▸ **DO THIS**
Please repeat the listing below word for word, leaving out the pictures.

━━━━━ EXERCISE DATA

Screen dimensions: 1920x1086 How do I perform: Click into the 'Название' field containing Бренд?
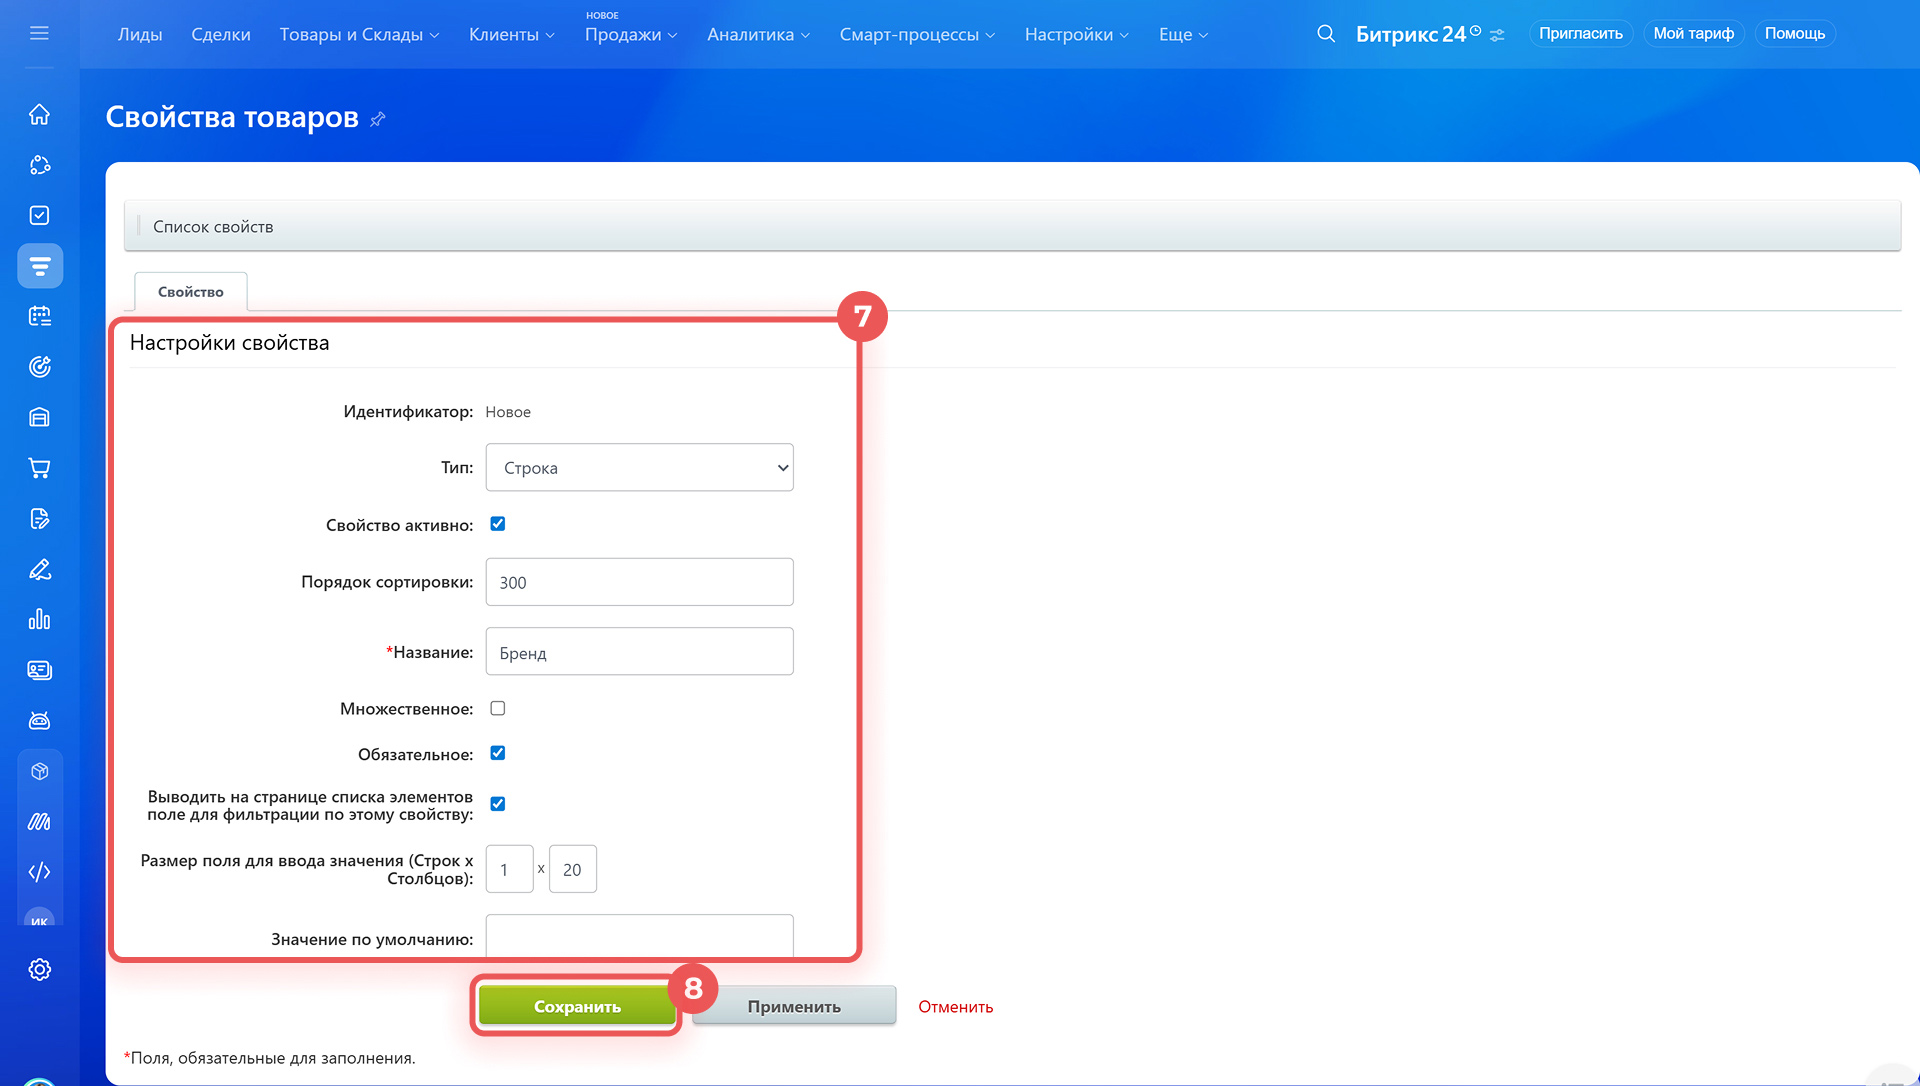click(x=639, y=652)
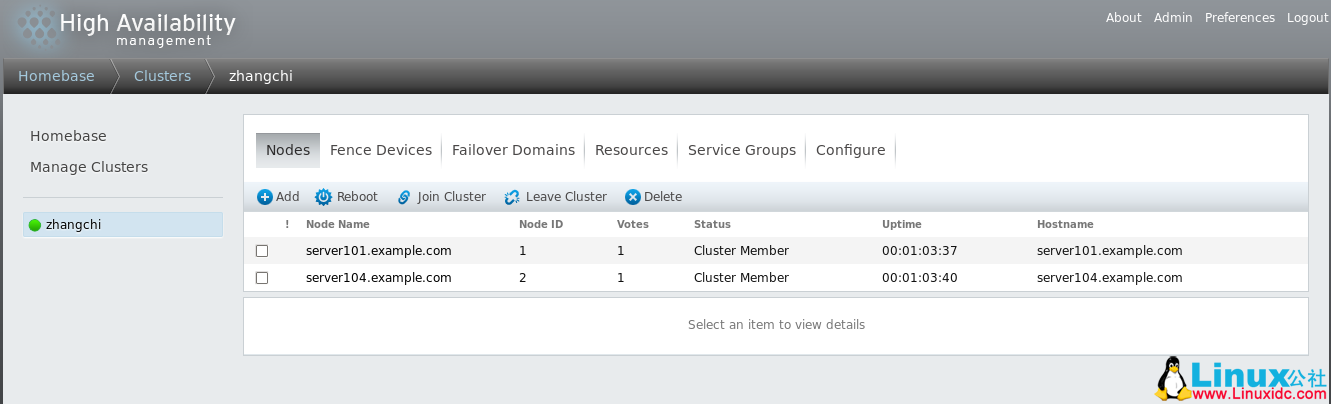Click the Leave Cluster broken-link icon
The image size is (1331, 404).
(x=512, y=197)
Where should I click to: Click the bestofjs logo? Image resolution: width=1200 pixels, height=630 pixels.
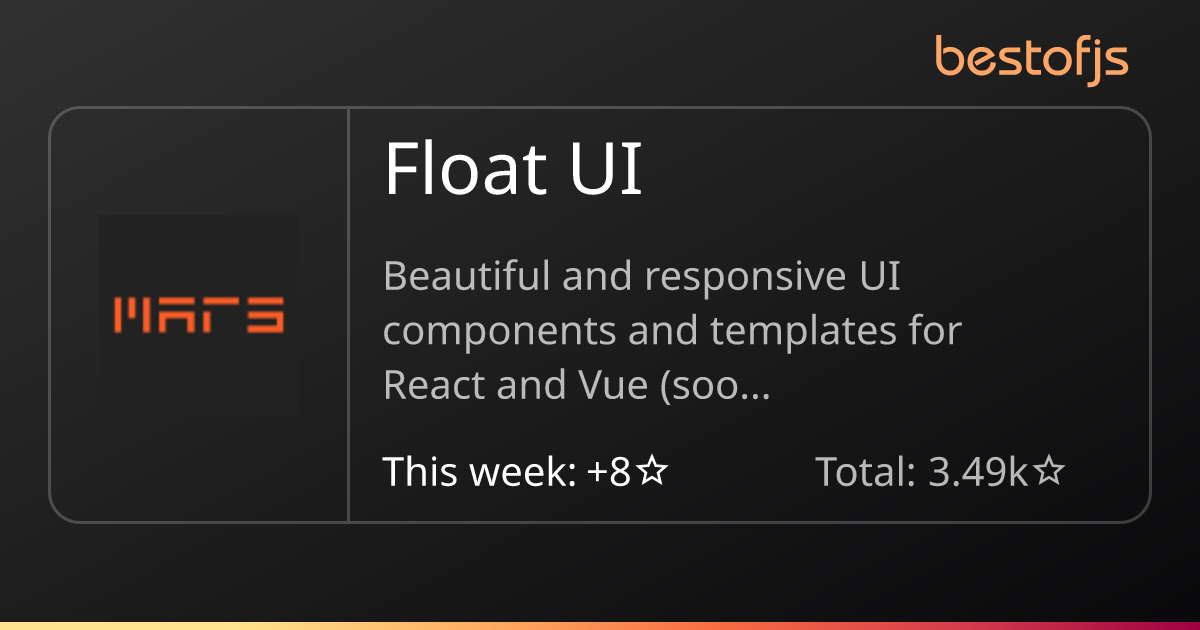(x=1031, y=57)
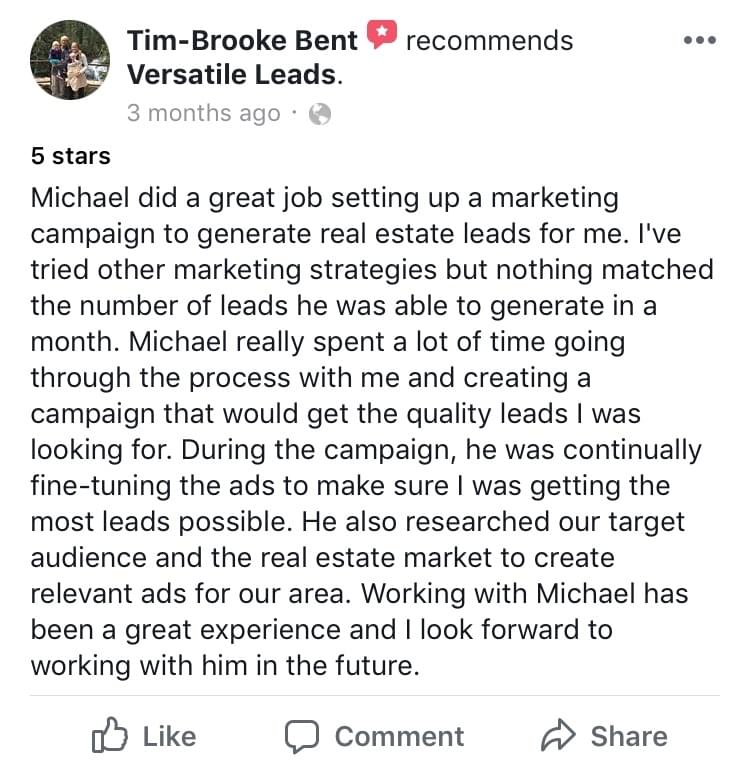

━━━━━━━━━━

▸ **THE RESULT**
Screen dimensions: 1920x1086 How do I perform: Click into the 'Название' field containing Бренд?
click(x=639, y=652)
Click the Leave Cluster broken-link icon
The image size is (1331, 404).
(x=512, y=197)
Where should I click to: Click the bestofjs logo? Image resolution: width=1200 pixels, height=630 pixels.
(x=1031, y=57)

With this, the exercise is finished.